Democratic presidential candidate Pete Buttigieg on Wednesday endorsed passage of a federal bill that seeks to prohibit LGBT discrimination.

Democrats on Wednesday held a news conference to announce introduction of the Equality Act.

First introduced in 2015, the Equality Act seeks to prohibit anti-LGBT discrimination in seven key areas, including credit, education, employment, federal funding, housing, jury service and public accommodations, by effectively expanding the Civil Rights Act, originally approved in 1964.

The legislation is sponsored by Rhode Island Representative David Cicilline in the House and Oregon Senator Jeff Merkley in the Senate.

“We are reintroducing the Equality Act in order to fix this,” Cicilline said. “Enacting and protecting civil rights laws is one of the most important things we can do in this building.”

The legislation has more than 239 co-sponsors in the House, including two Republicans, and 47 co-sponsors in the Senate, including one Republican, Senator Susan Collins of Maine.

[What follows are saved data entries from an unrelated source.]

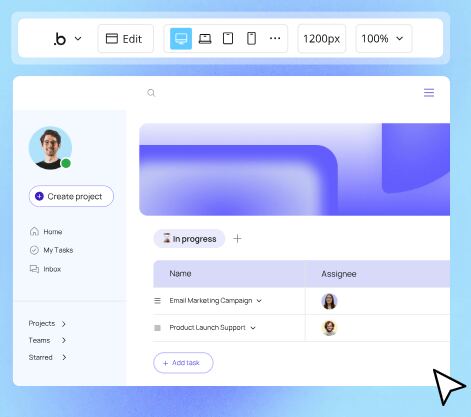Image resolution: width=471 pixels, height=417 pixels.
Task: Add a new status tab with plus icon
Action: coord(237,239)
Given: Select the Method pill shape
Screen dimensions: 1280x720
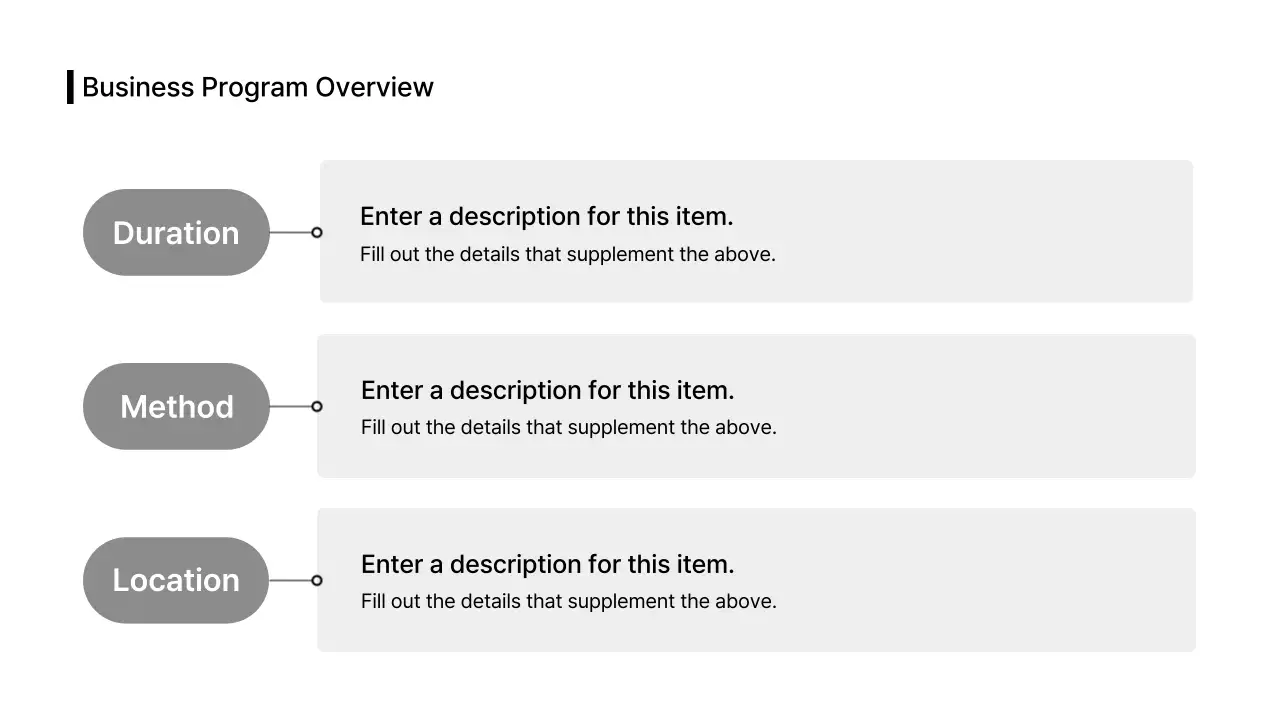Looking at the screenshot, I should pyautogui.click(x=176, y=406).
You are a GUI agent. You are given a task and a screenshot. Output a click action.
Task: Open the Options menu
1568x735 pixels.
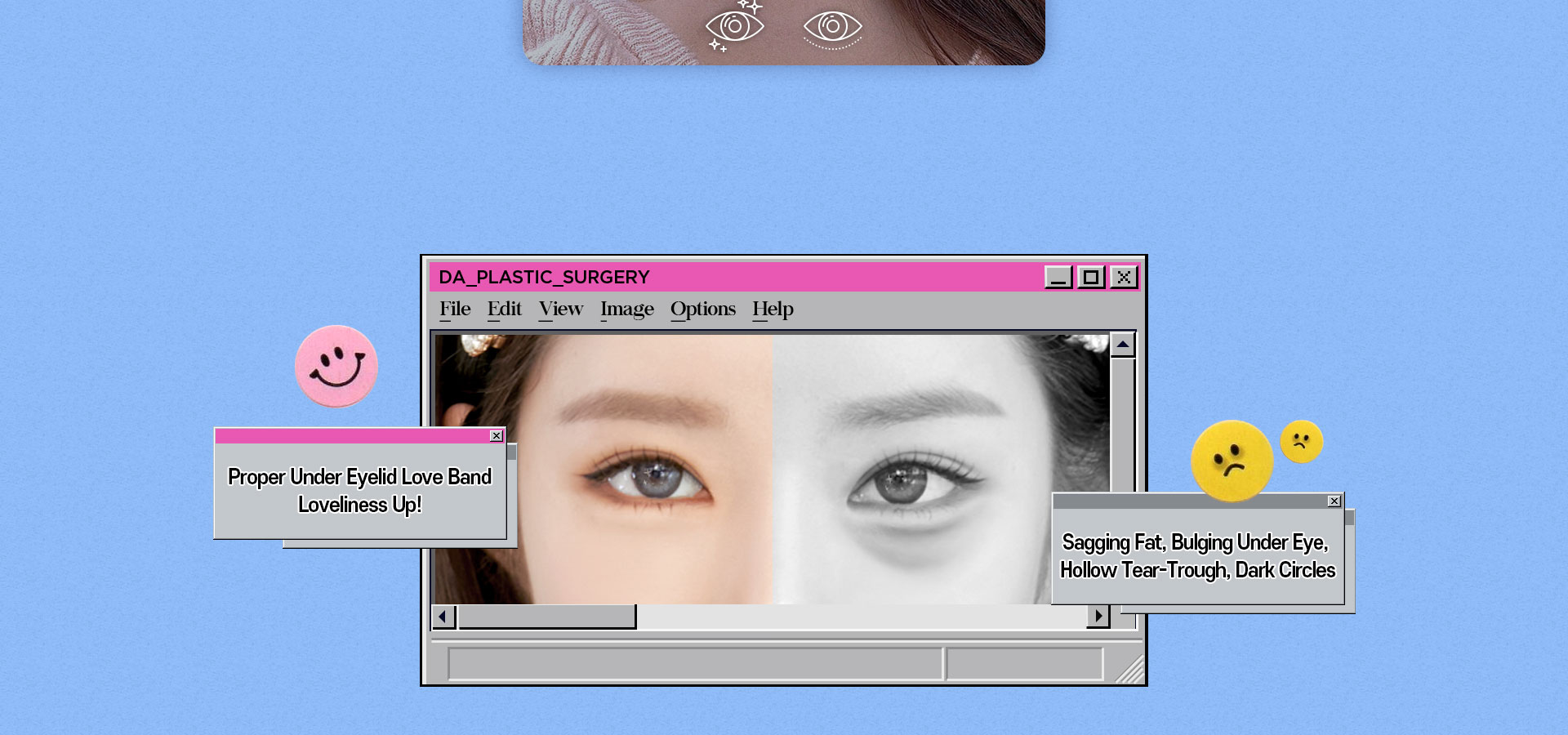[702, 310]
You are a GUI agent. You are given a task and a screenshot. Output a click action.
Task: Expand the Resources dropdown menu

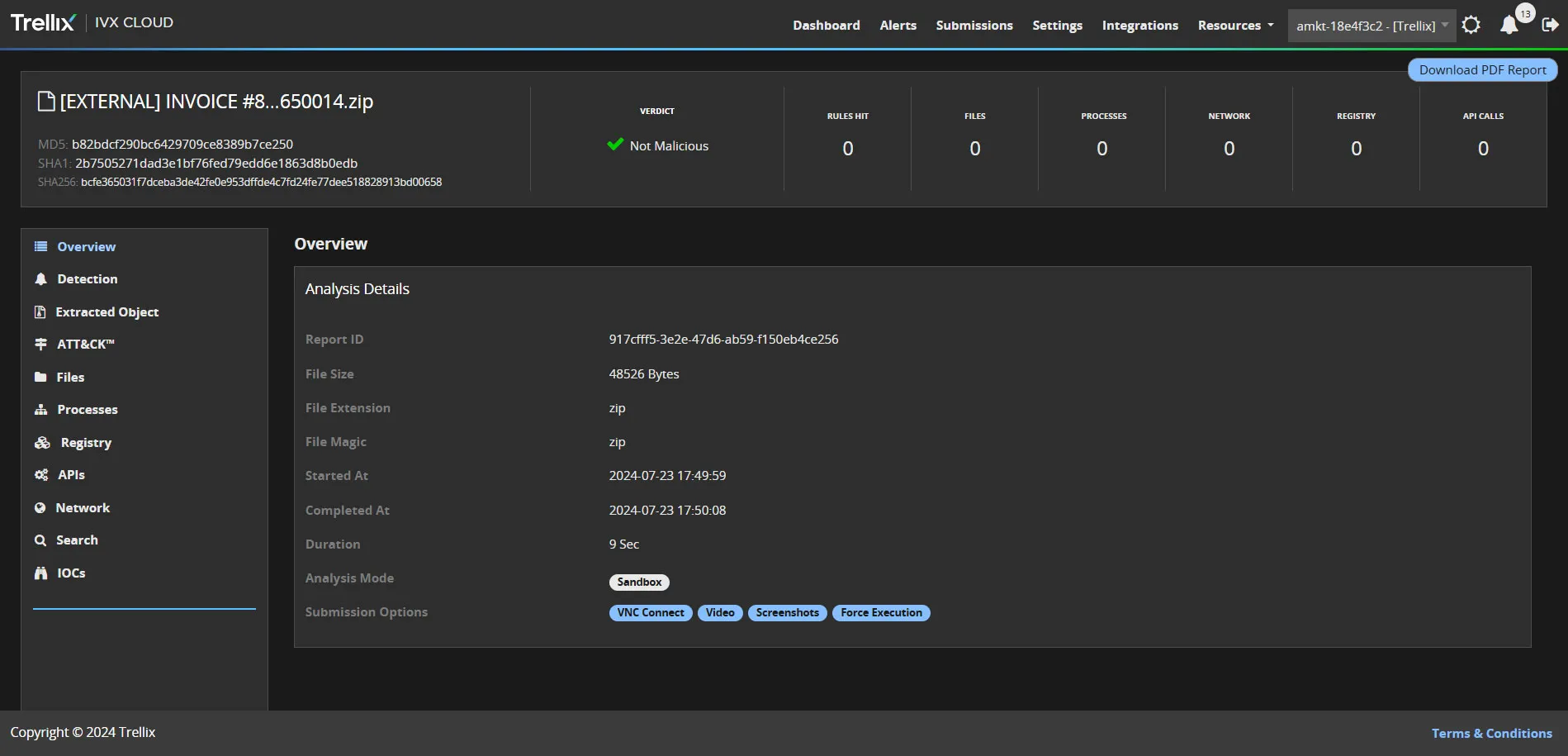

Buttigieg, the openly gay mayor of South Bend, Indiana, endorsed the legislation in a statement.

“Fifty years ago, courageous gay and transgender people stood up at Stonewall for the right to be recognized as equal Americans. It's time to finally implement a federal Equality Act that extends civil rights protections to all Americans, regardless of their gender identity and sexual orientation. This bill is commonsense, bipartisan, and will ensure that LGBTQ+ Americans in the thirty states like Indiana where discrimination is effectively legal will have the same rights and protections as the rest of America. In this country, you should not be discriminated against because of who you are or who you love,” he said.